To solve this problem, data science experts use prototypes to test their idea and take a stress test to ensure it is worth spending time, money, and energy. With all of Python’s features and capabilities, it’s no surprise that Python is also great for building good prototypes for testing concepts, ideas, and products.
10. Job security
The main focus of my post was on why you should learn Python for data science. But it is worth mentioning that many jobs and professional paths were once as strong as mountains, and no one thought they would be destroyed, gradually disappear, or be replaced by algorithms.
But it does not seem that data science will have a similar fate or suffer such a decline and weakness. Since companies spend a lot of money on data science experts and yet they have trouble finding expert and professional people, it can be concluded that these companies are willing to spend more resources and time to recruit data science experts.

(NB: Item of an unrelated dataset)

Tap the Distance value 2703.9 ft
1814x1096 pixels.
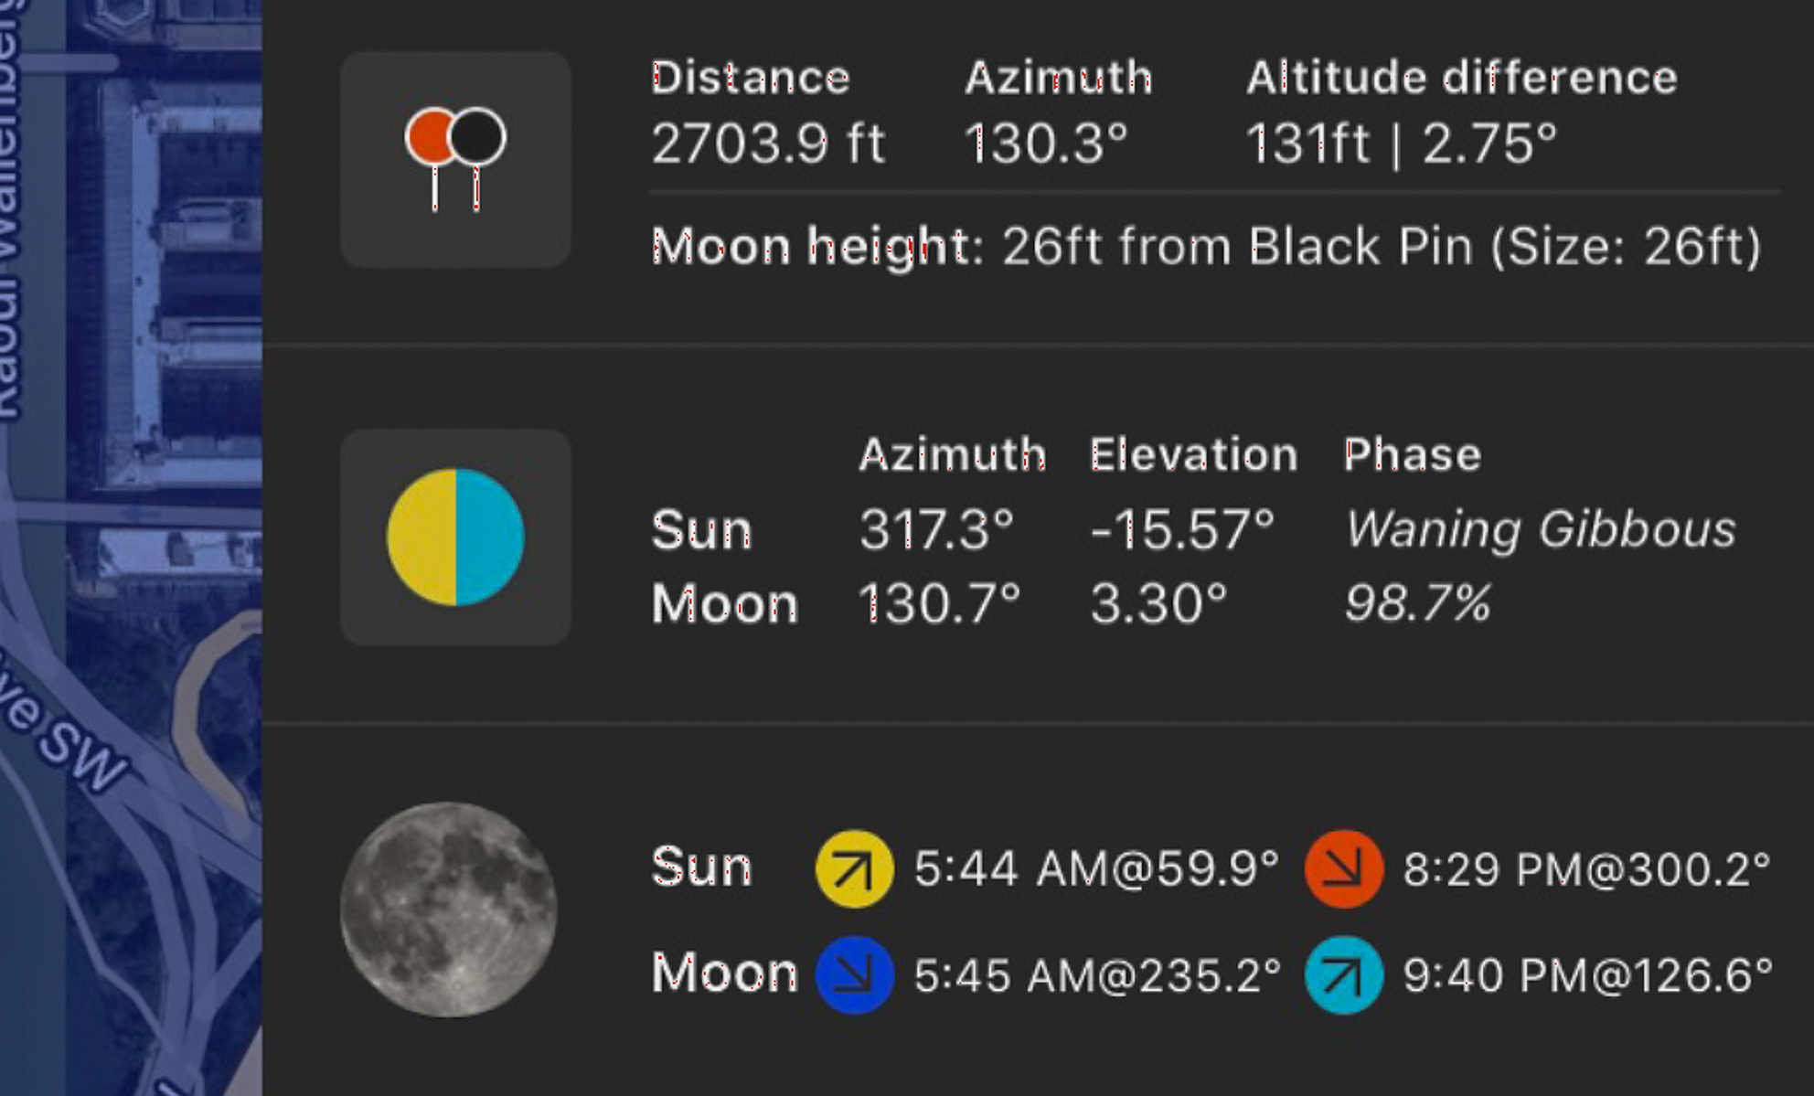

If you learn Python for data science, this skill can help you find a job in any computer science field. On the other hand, Python is considered a stable career path. It has been used for 30 years and is constantly used for new jobs. Certainly, the future of data science is not 100% certain, just like anything else. You may even change your career path. But in any case, having enough mastery and skill in Python will never hurt you.
In general, start learning Python regardless of what is happening in the field of data science. You will see that this valuable language will help you achieve your goals.
In this article, we have explained general issues about learning Python to master data science. Learning the basics of data science using Python is a good starting point for people who want to get started and don’t know where to start. Of course, this path may seem scary to some people.
When I started learning Python, I realized this language was the best option for encountering basic data science concepts.